By Carlo Versano

Silicon Valley may have reached peak caricature when a former Netflix creative director scored $1.6 million in seed funding for his beverage idea: Mountain water. In a tallboy can.

Liquid Death, with the tagline "Murder Your Thirst," took off as the joke du jour on social media ー but as co-founder and CEO Mike Cessario told Cheddar on Tuesday, the company is more innovative than any of its bottled water competitors.

That comes down to the can. Bottled water is now the biggest segment of the beverage industry in the U.S., but plastic bottles are notoriously bad for the environment, even when they're recycled. That's because, as Cessario noted, most of time that plastic can't be recycled into new bottles and ends up getting shipped to places like China for use in cheap textiles ー which then end up in landfills.

Cans, though, are widely considered to be the most sustainable beverage container because the aluminum is endlessly recyclable (they're also lighter than glass bottles, which counts for a lot when considering the emissions created from delivery and recycling trucks). Cessario said that the only reason consumers don't think of canned water is because they've been "programmed" to only drink beer and soda out of a can.

"We don't just put it in a can because cans are cool," Cessario said. "Plastic bottles are terrible."

As for Liquid Death's marketing strategy ー written off by many as snake oil and an example of toxic masculinity ー Cessario said he saw an opening in the health-food space to bring a breezier tone that is more in line with how many junk-food makers have advertised for years.

Health-conscious brands have a "narrow focus" in their marketing, while brands like Dos Equis, Snickers, Doritos, and Skittles seem to have all the fun he said. "All unhealthy things are the ones making the funny, irreverent, awesome marketing."

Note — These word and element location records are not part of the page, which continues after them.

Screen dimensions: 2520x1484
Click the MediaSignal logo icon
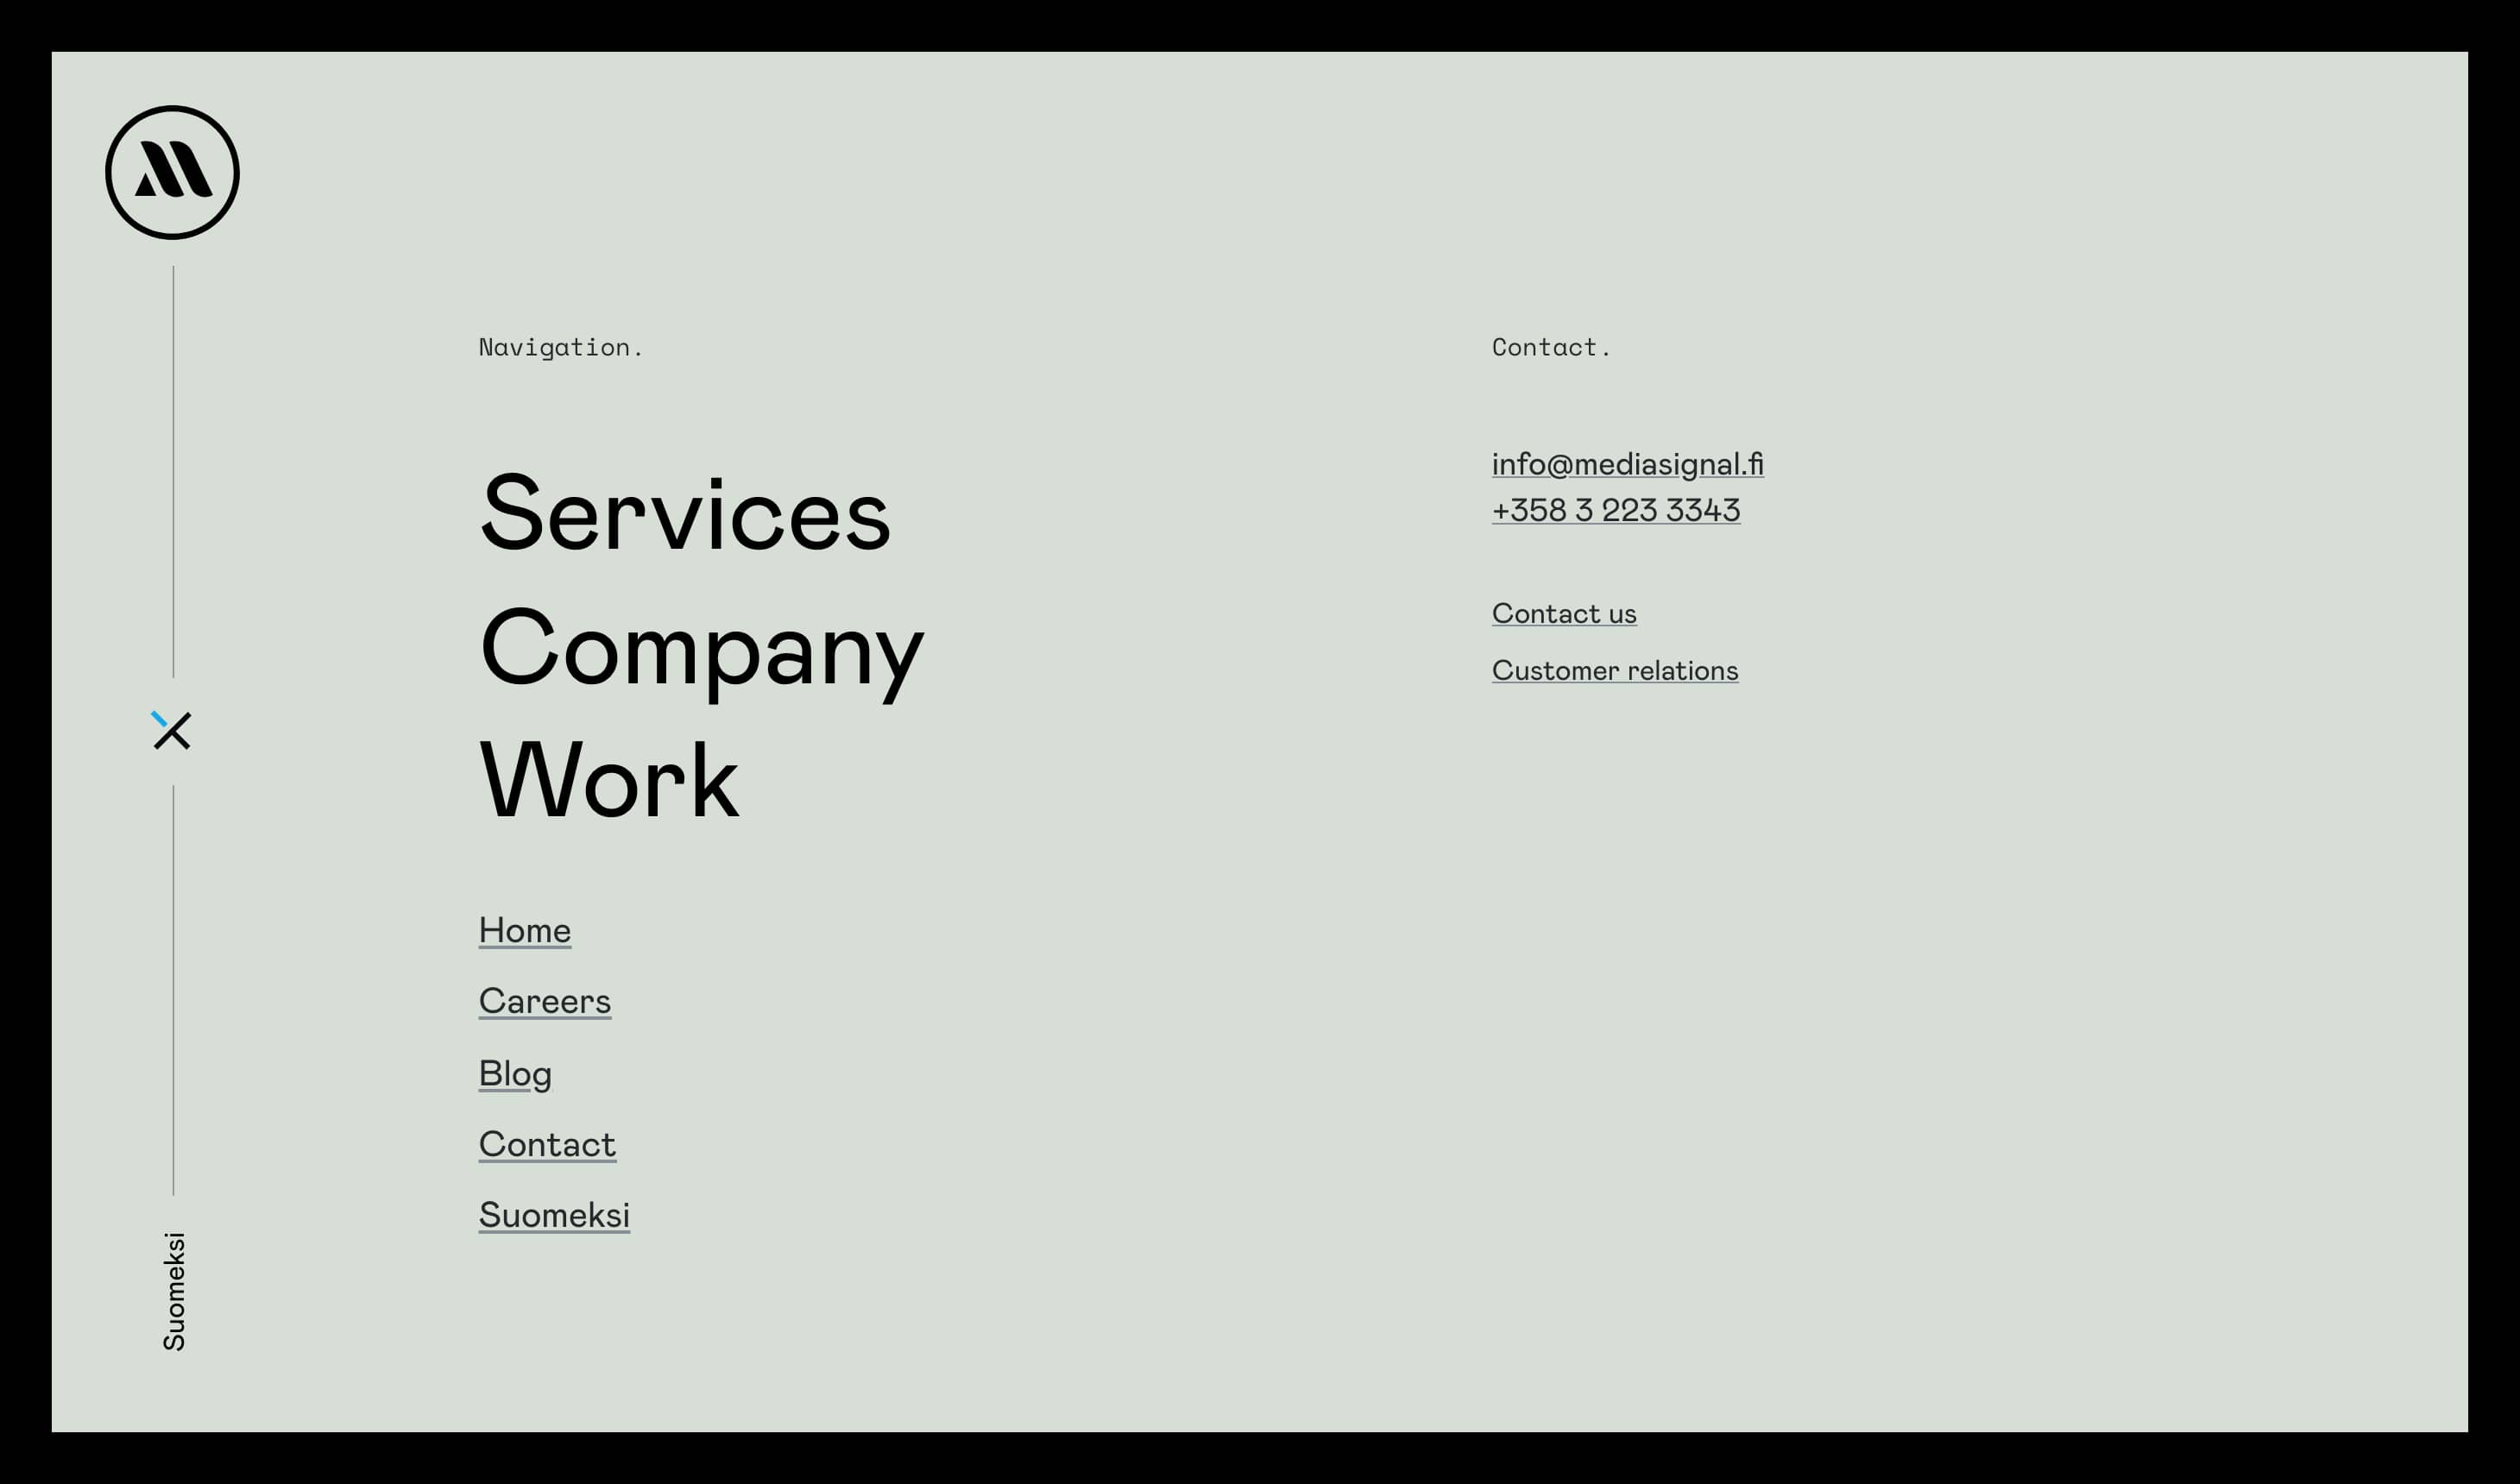(172, 172)
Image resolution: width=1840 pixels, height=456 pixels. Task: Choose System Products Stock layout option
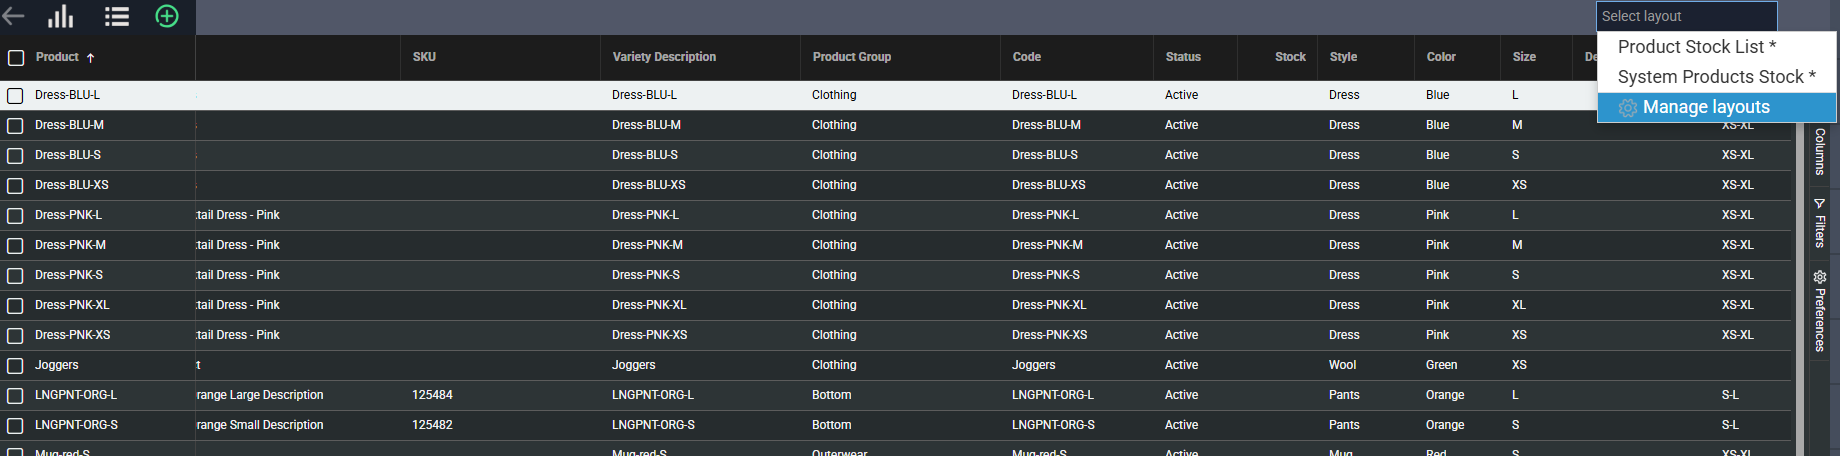(x=1716, y=77)
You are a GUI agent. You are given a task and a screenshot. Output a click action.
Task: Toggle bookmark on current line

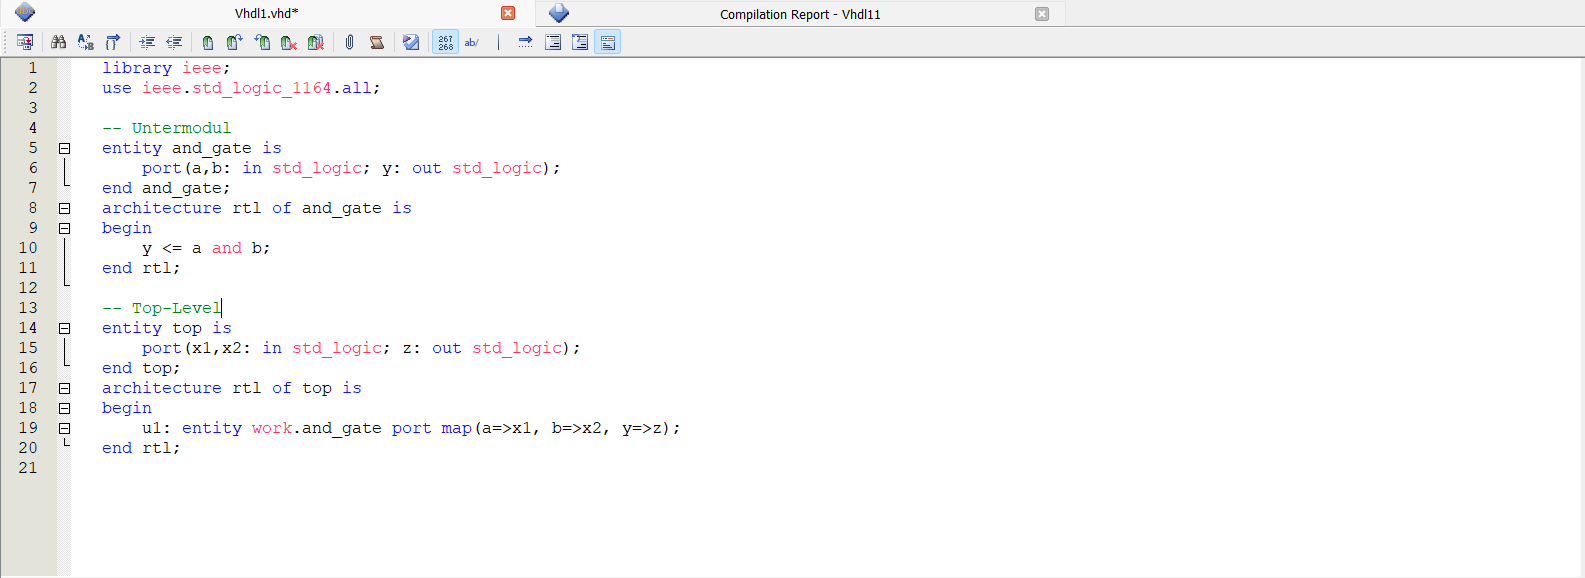207,42
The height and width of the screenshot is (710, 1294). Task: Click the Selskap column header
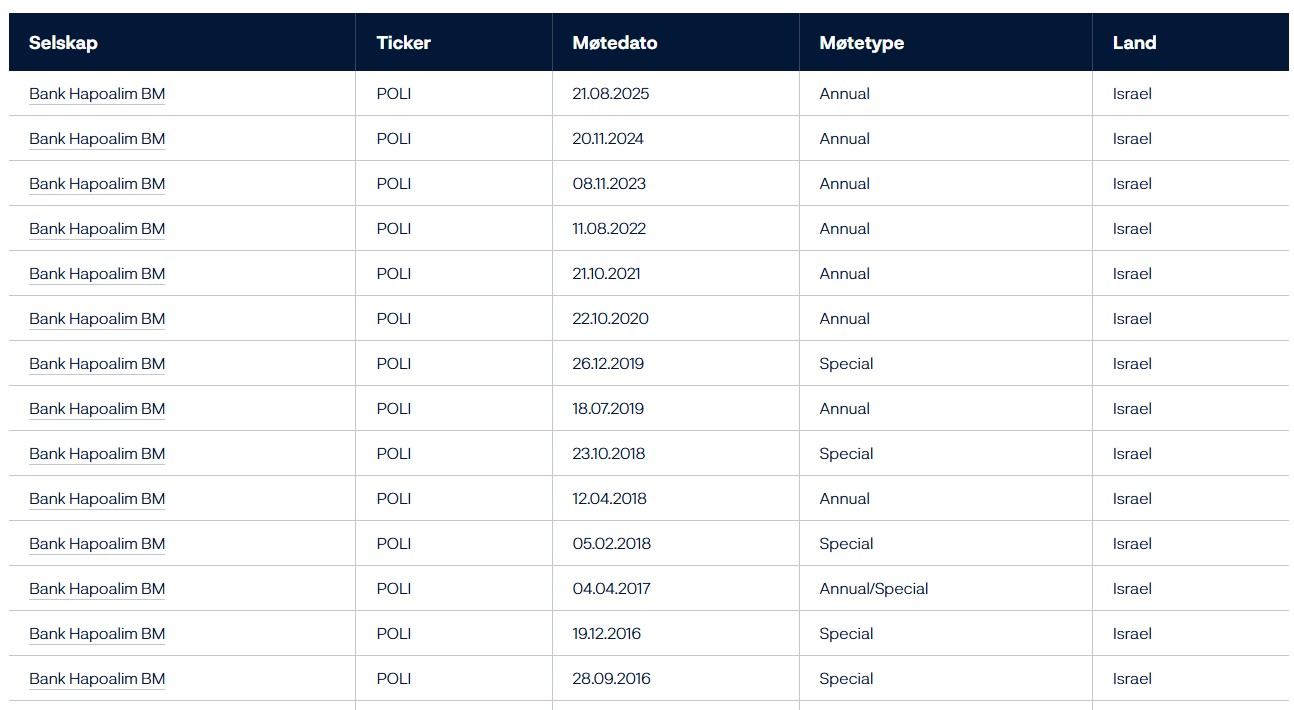[63, 43]

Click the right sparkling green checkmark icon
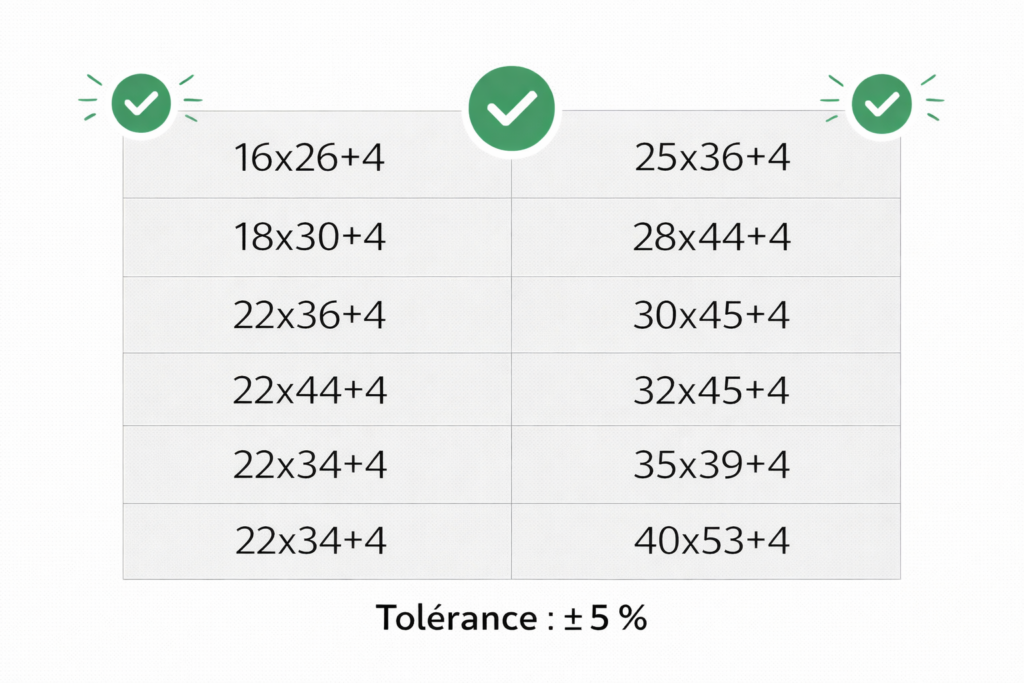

"Let's have just as much fun as the energy drink companies and the beer companies and market the healthiest thing you can drink," Cessario added.

So far, that strategy seems to be working. The $1.6 million Series C round, which brings Liquid Death's total funding to $2.2 million, included investors like Michael Dubin, the founder of Dollar Shave Club, and Jen Rubio, the founder of Away luggage. Stock was sold out on Amazon for three weeks, and it racked up social-media impressions that some legacy water brands would, well, murder for.

And for all the punk rock posturing, Liquid Death is donating a nickel from every can sold to help clean plastic garbage from the oceans. After all, there's nothing more metal for brands who want to appeal to millennials than sustainability.